Studio album by Petra
- Released: 1974
- Recorded: 1974
- Genre: Christian rock, country rock, Southern rock
- Length: 34:04
- Label: Myrrh
- Producer: Billy Ray Hearn

Petra chronology
|  | Petra (1974) | Come and Join Us (1977) |

= Petra (album) =

Petra is the first studio album by the Christian rock band of the same name. It was released in 1974.

The album features Midwestern roots rock'n'roll, country rock and southern rock, which was the band's trademark during its first years.

The band's debut is more raw than later Petra albums, lacking the refined production values of future releases.

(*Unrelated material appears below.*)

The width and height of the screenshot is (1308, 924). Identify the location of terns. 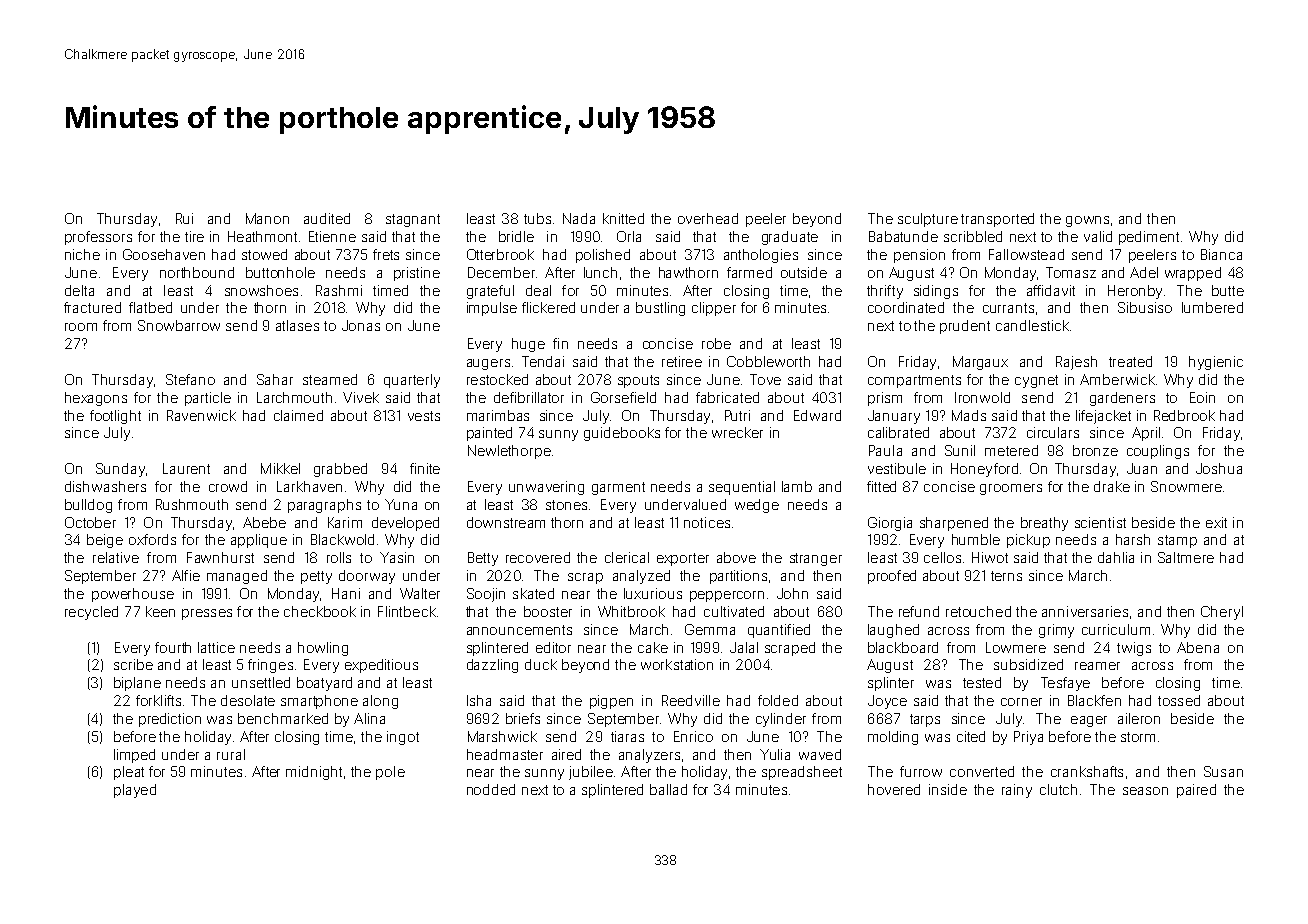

It was recorded on a limited budget of $1,000 during the span of two weeks. Nevertheless, this first record displays remarkable guitar technique with many dual guitar solos reminiscent of the Allman Brothers, Wishbone Ash, Thin Lizzy, and other bands from the period who employed harmony leads.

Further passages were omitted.